(Kutipan Sumber):
◆ ◆ ◆ ◆ ◆ ◆ ◆

Proses toilet training A1 pernah saya mulai dari usia 20 bulan. Saat itu saya baru hangat-hangatnya membaca buku Oh Crap! Potty Training karya Jamie Glowacki. Menurut penulis, usia 20 bulan adalah rentang usia ideal untuk melakukan toilet training. Selain itu pertimbangan saya, A1 akan disapih dalam tiga bulan ke depan, bertepatan dengan usia dua tahun hijriyah. Saya pikir, sebelum disapih sepertinya akan lebih mudah toilet training dulu jadi bisa selesai satu per satu.
Ternyata nggak semudah yang dibayangkan, Saudara-saudara sekalian. A1 saat itu belum bisa komunikasi dengan lancar, jadi saya dituntut untuk sangat sabar. Saya memakai potty, yaitu sebuah ember kecil yang biasanya digunakan untuk anak belajar buang air, dan meletakkannya di dekat tempat dia beraktivitas. Jadi ke mana pun A1 pergi, saya membawa potty itu dan meletakkan di dekatnya. Harapannya adalah saat A1 terlihat ingin buang air, saya dengan mudah meletakkannya di atas potty tanpa membuang banyak waktu dan tenaga. Saya juga memakai metode di buku yaitu melepas pakaiannya agar orang tua tahu bagaimana reaksi anak ketika ingin buang air. Dibantu juga dengan sounding berulang-ulang, “Kalau mau pipis atau ee bilang ya“.

◆ ◆ ◆ ◆ ◆ ◆ ◆

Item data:
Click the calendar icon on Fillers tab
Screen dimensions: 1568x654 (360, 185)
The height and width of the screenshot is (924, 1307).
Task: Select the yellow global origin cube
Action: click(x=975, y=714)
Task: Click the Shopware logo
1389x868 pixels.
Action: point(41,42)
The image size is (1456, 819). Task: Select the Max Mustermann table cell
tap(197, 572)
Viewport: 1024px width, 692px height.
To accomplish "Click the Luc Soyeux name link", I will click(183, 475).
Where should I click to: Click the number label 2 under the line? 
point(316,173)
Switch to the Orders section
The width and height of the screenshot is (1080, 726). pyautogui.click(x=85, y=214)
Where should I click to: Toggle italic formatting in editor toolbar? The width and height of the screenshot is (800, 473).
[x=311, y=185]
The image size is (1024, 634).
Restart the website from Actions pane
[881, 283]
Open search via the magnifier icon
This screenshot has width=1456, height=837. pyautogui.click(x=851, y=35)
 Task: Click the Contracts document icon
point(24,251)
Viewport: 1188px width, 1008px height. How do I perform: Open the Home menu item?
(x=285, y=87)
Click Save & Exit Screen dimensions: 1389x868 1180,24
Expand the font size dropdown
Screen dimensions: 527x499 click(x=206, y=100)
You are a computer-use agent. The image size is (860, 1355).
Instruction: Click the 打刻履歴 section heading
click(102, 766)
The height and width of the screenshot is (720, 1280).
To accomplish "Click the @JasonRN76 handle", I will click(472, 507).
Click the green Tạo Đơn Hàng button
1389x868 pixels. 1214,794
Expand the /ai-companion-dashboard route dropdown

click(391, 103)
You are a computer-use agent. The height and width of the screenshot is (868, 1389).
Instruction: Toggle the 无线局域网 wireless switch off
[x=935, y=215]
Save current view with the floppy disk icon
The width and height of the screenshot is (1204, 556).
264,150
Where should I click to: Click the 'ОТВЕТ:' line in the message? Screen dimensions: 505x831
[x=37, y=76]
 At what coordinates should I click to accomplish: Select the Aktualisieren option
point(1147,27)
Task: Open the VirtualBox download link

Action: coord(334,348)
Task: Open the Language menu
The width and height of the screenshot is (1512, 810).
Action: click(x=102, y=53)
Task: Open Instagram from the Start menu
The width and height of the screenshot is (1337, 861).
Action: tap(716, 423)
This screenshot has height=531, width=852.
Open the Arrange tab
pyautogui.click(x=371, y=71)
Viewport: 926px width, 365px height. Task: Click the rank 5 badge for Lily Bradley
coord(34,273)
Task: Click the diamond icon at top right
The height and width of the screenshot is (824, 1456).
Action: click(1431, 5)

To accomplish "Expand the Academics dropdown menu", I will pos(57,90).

◆ ◆ ◆ ◆ ◆ ◆ ◆

Salin ulang teks tentang toilet training dari "Proses toilet training" sampai "satu per satu.", lalu ganti "toilet training" dengan "latihan ke toilet".

Proses latihan ke toilet A1 pernah saya mulai dari usia 20 bulan. Saat itu saya baru hangat-hangatnya membaca buku Oh Crap! Potty Training karya Jamie Glowacki. Menurut penulis, usia 20 bulan adalah rentang usia ideal untuk melakukan latihan ke toilet. Selain itu pertimbangan saya, A1 akan disapih dalam tiga bulan ke depan, bertepatan dengan usia dua tahun hijriyah. Saya pikir, sebelum disapih sepertinya akan lebih mudah latihan ke toilet dulu jadi bisa selesai satu per satu.